I'm not suggesting YOU personally wait.
I certainly never expect Nvidia would sell anything for what it is actually worth.
Greed dictates that behavior.
The reply is for others (as in "everyone" per the quoted statement) who may be looking at new cards.
I am also in that boat after not getting either the 6800XT or the RTX3080.
I am very interested to see what the 7800XT looks like but you can bet I will be factoring what improvements I see with the 7900XT and XTX.
I'll be watching for thermal, power and other improvements.
I also want to give AMD a chance to further understand the cards before I jump into purchasing one.
In the mean time I also have a fallback plan with last generation should that go south.
 
Last edited:
Remember... value scales differently depending on whether you keep cards for a year versus five or more.
I'd like to edit this a little into:
Value can always be calculated but changes over time.
Thanks to generational leaps, value graphs have crossing points.
Depending on how long you keep the card, the crossing points are at different points.

I know, a bit overly scientific, but that's the core of "buy something more expensive and keep it longer vs buy cheap but more frequently".
 
That part I understood

But I still don't understand why I should have waited until exactly 1 January to buy the 4090 and sell my old card also later. Because something can potentially be wrong with certain 4090 models that isn't clear yet? That's the only thing that I understand from your message to be honest and I don't see any logic in it. You suggest that the card should be 1300 USD so you maybe mean that I should wait until 1 January and then it maybe gets 1300USD? This won't happen within such a short time period... The rest of your message is unclear to me, sorry.
Nobody said that, you are totally in your rights to buy the top end model knowing that it is effectively untouchable and makes sense to you, but you are in the 1% that is privileged to be able to afford to do such a thing. The problem I'm talking about is where is the cheaper more reasonable stuff?, and why is it so ridiculously expensive and bad value this time? Nvidia seem to have just decided to gut the middle and made everything high end. It's BS. I mean the 4070 class card sound like its going to be $800-900 I mean WTF!?

The solution isn't just go out and buy this badly priced stuff regardless as soon as it comes out. That logic only works when you buy the very top end model that is untouchable and exists on its own.
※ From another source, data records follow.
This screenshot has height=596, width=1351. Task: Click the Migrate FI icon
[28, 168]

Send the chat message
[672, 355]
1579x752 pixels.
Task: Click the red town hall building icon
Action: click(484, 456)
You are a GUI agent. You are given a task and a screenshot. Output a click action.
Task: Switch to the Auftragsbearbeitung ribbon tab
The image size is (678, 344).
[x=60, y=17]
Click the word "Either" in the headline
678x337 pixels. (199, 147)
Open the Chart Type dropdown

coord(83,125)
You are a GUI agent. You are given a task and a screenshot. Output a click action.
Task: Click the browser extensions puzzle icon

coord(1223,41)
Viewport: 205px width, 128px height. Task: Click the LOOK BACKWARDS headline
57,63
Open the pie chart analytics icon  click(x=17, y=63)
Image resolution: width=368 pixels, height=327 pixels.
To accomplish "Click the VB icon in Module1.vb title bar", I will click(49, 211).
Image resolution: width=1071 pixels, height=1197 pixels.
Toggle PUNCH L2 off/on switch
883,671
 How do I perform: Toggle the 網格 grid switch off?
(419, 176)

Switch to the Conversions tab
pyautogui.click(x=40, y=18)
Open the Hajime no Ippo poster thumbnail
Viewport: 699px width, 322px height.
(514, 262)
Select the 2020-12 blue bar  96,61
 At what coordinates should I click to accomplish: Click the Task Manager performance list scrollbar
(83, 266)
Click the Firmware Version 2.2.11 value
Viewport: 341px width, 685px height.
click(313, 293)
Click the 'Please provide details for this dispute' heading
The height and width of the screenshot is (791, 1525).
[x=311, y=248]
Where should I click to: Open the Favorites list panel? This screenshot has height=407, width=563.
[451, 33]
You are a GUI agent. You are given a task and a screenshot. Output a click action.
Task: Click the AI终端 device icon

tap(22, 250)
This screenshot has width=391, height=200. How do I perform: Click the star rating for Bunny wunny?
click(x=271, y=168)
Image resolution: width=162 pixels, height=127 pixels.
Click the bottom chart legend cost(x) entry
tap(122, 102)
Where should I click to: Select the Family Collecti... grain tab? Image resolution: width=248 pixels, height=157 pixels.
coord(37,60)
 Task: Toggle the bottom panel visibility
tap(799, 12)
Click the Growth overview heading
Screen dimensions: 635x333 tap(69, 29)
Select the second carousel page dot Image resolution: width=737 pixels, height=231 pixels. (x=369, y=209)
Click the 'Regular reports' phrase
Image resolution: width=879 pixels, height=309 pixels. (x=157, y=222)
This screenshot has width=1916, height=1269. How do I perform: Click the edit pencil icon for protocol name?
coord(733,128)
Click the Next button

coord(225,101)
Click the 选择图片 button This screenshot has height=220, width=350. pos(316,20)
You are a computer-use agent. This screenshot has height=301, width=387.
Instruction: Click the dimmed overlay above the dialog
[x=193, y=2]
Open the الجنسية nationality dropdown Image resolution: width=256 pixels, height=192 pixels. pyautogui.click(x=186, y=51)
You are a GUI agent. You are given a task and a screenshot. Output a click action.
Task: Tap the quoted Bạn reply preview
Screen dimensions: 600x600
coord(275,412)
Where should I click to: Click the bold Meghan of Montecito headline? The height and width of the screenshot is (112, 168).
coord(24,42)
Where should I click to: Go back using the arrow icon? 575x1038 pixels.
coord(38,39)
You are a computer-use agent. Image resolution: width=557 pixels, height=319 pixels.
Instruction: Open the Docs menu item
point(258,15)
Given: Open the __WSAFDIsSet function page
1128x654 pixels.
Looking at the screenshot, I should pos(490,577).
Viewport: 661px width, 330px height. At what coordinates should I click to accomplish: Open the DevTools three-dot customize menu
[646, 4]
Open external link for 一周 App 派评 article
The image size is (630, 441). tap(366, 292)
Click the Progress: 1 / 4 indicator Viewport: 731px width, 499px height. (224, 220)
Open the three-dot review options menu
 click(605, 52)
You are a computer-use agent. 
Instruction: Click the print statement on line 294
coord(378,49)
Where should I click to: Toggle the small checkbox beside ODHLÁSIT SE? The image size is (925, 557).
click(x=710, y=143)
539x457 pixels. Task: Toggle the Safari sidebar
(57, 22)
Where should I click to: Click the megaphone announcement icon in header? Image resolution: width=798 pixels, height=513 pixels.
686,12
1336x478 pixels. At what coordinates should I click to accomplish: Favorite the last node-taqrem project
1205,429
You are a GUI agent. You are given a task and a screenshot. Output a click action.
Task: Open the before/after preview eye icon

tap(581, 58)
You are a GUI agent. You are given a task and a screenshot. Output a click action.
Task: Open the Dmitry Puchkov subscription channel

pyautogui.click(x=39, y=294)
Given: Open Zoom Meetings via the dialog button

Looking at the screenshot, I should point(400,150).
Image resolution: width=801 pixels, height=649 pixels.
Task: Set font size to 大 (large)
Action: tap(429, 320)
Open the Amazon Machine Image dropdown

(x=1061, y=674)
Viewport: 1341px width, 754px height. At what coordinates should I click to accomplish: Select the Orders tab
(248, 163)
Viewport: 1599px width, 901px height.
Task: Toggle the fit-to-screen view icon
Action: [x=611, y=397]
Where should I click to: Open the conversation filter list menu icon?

I honestly don't know how we went from don't buy a 4080 or 7900xtx because they aren't such great value, to then somehow getting involved in massaging someone's ego who bought a 4090?!
 
I also want to give AMD a chance to further understand the cards before I jump into purchasing one.
In the mean time I also have a fallback plan with last generation should that go south
Ahhh, so you basically say that the "value graphs" are all **** right now and you want to wait for the amd graphs to change into something better OR if they don't change, you'll buy an AMD 6xxx gen because the value is quite a bit better?

Apart from waiting to see if amd manages to gain performance via driver updates or AMD & nvidia releasing something with better value (which doesn't look likely to happen), I don't really see much reason to wait.

I'd need to actually plot value graphs for something like gtx 570 to rtx 3070 (or rather same price region, lol) to see when were the perfect times o get one.

My gut feel tells me that waiting only meant losing value (with nvidia), since you either waited 18 months to save 15% or didn't wait another 6 months to get better fps/€ than the predecessor ever had.